Dans son communiqué le secrétaire du Trésor, Scott Bessent, a déclaré que "le Hezbollah est une organisation terroriste qui doit être totalement désarmée. Le département du Trésor continuera de s'en prendre aux responsables ayant infiltré le gouvernement libanais et permettant au Hezbollah de mener sa campagne de violence sans but contre le peuple libanais et d'entraver la paix".
Les sanctions impliquent le gel de l'ensemble des avoirs détenus directement et indirectement par les personnes ciblées ainsi que l'interdiction pour les citoyens et entreprises américains de mener des échanges avec elles.
Cette interdiction s'applique également aux entreprises étrangères si elles disposent d'une filière aux Etats-Unis ou réalisent une partie de leurs échanges en dollars.
Sur le terrain, un hôpital au Liban-Sud a été endommagé jeudi par une frappe israélienne, selon le ministère de la Santé, l'armée israélienne poursuivant ses raids malgré une trêve fragile avec le Hezbollah pro-iranien.
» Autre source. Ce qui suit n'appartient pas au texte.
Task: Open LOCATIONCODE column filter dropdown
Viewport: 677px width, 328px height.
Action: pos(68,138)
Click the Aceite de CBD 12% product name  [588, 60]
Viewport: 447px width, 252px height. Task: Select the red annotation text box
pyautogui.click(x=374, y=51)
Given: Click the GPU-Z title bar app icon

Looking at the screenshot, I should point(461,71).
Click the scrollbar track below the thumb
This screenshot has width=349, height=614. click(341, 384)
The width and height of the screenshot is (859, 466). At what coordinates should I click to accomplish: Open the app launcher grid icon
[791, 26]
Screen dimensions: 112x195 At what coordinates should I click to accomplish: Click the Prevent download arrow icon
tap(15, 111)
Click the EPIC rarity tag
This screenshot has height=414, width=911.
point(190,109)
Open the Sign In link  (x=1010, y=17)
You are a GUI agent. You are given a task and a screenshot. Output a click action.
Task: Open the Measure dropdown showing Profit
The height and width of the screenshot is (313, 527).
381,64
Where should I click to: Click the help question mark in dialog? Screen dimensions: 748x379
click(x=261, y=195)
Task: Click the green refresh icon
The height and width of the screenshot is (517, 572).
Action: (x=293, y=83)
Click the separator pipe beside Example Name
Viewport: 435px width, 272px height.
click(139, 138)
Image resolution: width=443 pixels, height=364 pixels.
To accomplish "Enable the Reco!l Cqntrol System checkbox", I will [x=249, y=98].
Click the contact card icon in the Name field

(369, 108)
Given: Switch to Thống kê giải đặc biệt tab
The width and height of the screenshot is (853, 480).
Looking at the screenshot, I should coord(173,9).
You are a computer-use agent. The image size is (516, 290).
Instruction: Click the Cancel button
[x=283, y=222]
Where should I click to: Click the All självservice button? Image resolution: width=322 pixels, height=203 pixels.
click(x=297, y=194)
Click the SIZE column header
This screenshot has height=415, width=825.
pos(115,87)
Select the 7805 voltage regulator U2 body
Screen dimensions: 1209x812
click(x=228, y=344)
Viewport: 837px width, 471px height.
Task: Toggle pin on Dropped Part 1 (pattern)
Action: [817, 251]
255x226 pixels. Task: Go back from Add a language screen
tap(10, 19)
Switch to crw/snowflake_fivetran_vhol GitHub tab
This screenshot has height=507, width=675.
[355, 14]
"Deux frappes israéliennes ont visé la localité de Tebnine, près de l'hôpital gouvernemental", dans la région de Bint Jbeil, a rapporté de son côté l'Agence nationale d'information.
Le ministère a par ailleurs précisé que la frappe a fait "neuf blessés, parmi lesquels sept membres du personnel de l'hôpital dont cinq femmes".
Le ministère avait indiqué mercredi que trois hôpitaux dans le sud avaient été fermés et 16 autres endommagés depuis le début de la guerre entre Israël et le Hezbollah pro-iranien le 2 mars.